▸ **INPUT DATA**:
++++++

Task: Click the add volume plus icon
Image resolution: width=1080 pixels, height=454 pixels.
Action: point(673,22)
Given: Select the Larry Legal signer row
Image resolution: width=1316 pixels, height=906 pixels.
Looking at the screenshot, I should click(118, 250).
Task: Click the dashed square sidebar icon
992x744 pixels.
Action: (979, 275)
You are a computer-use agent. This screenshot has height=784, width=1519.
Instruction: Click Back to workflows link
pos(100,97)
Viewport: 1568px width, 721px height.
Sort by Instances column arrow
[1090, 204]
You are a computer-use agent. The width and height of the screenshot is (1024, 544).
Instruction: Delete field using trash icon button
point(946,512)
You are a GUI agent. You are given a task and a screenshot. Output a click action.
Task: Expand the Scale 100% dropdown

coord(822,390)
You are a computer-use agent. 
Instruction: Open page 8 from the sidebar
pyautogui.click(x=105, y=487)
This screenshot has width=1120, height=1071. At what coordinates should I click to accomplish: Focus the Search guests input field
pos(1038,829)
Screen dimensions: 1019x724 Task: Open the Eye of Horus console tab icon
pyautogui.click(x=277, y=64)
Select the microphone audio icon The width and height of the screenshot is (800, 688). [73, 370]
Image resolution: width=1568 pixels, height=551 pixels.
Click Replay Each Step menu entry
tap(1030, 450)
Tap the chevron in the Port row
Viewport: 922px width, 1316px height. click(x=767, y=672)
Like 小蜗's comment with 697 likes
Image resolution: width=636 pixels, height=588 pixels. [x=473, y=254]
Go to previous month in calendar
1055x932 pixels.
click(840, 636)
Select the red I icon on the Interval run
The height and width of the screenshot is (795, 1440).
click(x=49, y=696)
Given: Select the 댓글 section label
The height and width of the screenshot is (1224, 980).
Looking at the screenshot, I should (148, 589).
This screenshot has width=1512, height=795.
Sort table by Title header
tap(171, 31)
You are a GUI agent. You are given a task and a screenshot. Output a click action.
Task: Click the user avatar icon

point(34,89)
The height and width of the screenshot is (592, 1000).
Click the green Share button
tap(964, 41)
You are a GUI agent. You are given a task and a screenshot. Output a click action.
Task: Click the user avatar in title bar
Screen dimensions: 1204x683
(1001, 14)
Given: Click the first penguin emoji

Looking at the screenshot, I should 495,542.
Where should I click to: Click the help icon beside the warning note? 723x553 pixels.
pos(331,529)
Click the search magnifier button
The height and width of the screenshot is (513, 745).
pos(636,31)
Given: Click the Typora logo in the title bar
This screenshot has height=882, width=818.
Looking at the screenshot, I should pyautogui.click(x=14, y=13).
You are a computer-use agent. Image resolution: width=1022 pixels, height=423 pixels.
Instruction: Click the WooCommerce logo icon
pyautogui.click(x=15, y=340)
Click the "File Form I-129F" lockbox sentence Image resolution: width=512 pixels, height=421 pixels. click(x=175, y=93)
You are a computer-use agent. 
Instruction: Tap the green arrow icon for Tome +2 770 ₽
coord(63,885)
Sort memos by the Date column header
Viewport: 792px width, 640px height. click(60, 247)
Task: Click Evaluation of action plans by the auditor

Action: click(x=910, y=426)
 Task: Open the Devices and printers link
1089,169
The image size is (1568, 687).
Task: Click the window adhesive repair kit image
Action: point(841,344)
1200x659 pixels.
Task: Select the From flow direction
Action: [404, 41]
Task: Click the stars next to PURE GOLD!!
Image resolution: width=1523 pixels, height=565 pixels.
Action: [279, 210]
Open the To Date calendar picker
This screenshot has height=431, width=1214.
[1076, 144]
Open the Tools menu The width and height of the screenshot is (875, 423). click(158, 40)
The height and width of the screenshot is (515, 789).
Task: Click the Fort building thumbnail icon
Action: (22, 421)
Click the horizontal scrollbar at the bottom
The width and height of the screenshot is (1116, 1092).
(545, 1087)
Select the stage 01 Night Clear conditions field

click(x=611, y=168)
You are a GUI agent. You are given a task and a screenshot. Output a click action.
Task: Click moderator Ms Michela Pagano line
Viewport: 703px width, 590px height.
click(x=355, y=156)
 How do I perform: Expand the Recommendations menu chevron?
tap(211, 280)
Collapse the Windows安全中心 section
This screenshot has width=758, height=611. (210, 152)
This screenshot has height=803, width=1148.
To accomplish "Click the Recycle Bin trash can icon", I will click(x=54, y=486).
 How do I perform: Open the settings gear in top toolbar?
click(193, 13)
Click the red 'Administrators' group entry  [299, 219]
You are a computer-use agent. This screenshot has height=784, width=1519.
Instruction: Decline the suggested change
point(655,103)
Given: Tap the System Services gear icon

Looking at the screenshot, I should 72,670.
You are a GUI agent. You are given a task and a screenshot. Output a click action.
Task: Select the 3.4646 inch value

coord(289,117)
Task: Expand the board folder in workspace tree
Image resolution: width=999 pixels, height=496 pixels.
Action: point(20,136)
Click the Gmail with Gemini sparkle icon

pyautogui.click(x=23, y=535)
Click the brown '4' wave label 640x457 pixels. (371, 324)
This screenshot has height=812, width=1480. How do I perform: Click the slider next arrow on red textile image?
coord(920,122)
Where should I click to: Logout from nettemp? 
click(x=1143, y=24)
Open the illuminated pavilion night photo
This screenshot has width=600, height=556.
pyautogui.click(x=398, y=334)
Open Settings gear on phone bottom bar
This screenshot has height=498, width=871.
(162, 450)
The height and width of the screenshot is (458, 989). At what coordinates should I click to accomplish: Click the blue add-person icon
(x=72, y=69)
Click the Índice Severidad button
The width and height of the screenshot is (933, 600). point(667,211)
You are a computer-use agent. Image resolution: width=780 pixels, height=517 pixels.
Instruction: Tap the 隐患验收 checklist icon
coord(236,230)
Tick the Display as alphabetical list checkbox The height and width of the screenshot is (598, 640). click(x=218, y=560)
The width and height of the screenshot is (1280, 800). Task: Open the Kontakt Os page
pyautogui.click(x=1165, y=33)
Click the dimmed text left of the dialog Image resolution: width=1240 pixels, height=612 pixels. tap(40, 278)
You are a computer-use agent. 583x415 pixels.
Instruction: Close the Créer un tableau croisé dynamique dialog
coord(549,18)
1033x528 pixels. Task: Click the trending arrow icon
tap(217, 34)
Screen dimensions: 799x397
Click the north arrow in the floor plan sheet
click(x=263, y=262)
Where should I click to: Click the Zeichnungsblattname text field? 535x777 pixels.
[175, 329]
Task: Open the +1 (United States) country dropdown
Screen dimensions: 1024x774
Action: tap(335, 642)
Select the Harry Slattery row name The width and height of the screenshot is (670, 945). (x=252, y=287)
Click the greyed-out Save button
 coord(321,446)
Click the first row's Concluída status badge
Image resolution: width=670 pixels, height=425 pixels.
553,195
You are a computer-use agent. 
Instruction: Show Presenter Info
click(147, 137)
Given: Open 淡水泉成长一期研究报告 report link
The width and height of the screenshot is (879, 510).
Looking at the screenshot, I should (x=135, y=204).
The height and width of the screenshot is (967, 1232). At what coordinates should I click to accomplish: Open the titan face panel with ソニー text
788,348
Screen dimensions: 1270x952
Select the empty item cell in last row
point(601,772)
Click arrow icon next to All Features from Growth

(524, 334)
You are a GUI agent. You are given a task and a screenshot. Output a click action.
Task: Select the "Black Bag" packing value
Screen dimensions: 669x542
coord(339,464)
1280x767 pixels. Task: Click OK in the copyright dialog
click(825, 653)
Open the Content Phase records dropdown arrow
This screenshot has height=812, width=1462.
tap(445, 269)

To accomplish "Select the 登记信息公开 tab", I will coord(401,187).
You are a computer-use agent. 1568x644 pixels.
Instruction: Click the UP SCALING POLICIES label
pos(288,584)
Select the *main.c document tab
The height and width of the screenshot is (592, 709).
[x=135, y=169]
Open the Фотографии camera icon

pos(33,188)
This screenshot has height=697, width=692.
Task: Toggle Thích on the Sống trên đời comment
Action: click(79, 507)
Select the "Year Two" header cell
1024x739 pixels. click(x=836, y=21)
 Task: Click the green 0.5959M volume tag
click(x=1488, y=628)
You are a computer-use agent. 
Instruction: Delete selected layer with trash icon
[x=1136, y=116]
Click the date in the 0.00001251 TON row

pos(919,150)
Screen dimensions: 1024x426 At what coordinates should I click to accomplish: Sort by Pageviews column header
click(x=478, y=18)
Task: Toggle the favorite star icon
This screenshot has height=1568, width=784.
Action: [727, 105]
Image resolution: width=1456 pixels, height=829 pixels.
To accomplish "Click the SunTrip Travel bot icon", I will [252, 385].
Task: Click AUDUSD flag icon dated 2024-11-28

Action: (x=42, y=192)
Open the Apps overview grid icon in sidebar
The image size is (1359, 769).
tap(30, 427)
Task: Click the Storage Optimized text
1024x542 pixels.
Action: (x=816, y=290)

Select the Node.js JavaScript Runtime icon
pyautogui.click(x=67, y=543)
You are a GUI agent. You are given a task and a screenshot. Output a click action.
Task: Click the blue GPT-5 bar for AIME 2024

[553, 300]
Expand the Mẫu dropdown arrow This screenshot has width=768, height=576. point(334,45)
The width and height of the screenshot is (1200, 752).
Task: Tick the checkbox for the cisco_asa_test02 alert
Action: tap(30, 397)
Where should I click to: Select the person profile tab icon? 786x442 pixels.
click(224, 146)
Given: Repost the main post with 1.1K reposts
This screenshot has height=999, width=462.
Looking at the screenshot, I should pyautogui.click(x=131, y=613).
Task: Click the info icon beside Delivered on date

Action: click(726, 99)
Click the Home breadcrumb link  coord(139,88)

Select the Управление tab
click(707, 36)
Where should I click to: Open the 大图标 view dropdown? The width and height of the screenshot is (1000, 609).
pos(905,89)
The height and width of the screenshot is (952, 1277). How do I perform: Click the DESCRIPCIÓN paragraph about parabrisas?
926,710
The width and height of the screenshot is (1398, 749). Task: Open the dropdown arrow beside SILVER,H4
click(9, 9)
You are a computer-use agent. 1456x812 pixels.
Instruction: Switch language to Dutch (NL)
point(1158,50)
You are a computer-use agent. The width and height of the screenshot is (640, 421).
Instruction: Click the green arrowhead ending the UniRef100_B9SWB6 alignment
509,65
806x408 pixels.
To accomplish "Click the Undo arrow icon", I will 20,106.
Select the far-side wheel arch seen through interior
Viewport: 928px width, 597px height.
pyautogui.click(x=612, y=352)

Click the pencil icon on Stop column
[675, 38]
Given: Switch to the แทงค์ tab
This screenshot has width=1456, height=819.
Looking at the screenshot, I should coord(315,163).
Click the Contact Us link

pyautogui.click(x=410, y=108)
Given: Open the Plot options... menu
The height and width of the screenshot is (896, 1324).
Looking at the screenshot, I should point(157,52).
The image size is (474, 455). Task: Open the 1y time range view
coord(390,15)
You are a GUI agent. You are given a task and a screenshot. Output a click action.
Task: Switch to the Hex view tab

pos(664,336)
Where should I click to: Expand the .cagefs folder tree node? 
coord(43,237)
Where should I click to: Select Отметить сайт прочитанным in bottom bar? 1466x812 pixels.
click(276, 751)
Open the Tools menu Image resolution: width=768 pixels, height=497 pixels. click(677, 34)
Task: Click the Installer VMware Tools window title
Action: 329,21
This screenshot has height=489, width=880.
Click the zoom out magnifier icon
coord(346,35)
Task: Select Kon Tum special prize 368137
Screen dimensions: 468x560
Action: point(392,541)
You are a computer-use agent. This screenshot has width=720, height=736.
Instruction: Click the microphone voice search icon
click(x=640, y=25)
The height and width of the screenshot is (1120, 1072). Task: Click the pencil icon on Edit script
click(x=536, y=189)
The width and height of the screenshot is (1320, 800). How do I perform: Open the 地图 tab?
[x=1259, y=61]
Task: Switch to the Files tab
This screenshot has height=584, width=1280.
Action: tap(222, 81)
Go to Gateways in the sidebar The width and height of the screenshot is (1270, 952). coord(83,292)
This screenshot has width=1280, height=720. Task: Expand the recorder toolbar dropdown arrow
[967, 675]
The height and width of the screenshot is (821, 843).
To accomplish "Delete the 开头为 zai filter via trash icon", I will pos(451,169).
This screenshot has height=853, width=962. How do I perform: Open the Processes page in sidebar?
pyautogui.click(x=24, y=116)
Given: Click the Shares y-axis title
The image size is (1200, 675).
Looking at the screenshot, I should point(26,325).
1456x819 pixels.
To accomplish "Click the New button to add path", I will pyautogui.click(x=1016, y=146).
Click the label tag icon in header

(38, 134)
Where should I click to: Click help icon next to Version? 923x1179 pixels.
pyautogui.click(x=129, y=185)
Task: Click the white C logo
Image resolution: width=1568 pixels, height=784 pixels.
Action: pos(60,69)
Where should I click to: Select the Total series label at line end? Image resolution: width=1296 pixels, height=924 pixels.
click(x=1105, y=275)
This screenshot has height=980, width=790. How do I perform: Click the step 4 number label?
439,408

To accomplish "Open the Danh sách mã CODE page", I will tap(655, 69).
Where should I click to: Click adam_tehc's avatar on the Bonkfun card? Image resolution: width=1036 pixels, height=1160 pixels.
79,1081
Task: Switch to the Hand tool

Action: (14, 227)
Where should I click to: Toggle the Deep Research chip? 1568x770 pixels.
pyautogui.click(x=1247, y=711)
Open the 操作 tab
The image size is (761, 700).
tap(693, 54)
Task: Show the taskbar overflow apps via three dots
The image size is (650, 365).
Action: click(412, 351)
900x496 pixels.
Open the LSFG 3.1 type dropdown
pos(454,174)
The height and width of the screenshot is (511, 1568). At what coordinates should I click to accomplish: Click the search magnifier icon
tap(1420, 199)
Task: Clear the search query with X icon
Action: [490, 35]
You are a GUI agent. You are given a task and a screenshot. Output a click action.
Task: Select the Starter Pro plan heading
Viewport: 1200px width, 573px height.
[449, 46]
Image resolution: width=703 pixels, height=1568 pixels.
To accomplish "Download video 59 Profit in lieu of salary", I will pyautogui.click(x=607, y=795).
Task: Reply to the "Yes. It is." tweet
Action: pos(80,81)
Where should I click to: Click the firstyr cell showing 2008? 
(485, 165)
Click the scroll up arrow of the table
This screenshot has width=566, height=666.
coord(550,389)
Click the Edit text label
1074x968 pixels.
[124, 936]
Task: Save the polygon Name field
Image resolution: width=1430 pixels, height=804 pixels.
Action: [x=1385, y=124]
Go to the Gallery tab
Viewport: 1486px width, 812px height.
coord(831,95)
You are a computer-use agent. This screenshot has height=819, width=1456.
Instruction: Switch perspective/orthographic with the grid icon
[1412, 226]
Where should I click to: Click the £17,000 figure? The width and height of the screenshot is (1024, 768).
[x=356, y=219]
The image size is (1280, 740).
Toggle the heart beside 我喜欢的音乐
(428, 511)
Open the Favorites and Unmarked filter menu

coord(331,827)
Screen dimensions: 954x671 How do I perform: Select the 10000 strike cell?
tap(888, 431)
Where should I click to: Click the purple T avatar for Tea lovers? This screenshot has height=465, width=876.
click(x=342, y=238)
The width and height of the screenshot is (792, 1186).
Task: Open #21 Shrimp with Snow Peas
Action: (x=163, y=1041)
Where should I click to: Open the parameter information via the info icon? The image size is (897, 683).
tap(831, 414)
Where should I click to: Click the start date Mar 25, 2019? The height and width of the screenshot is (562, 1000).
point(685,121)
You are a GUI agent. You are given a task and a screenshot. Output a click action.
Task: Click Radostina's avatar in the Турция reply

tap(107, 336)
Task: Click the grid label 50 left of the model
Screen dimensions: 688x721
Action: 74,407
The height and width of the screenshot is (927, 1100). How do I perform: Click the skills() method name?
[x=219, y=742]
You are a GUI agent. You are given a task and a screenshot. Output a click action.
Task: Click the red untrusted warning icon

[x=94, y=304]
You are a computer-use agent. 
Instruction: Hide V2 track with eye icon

++++++

▸ **TASK TO CARRY OUT**: From the data above, gather every line that includes the word "main".

▸ **SOLUTION FOR THIS PROBLEM**:
Select the *main.c document tab
Given: Repost the main post with 1.1K reposts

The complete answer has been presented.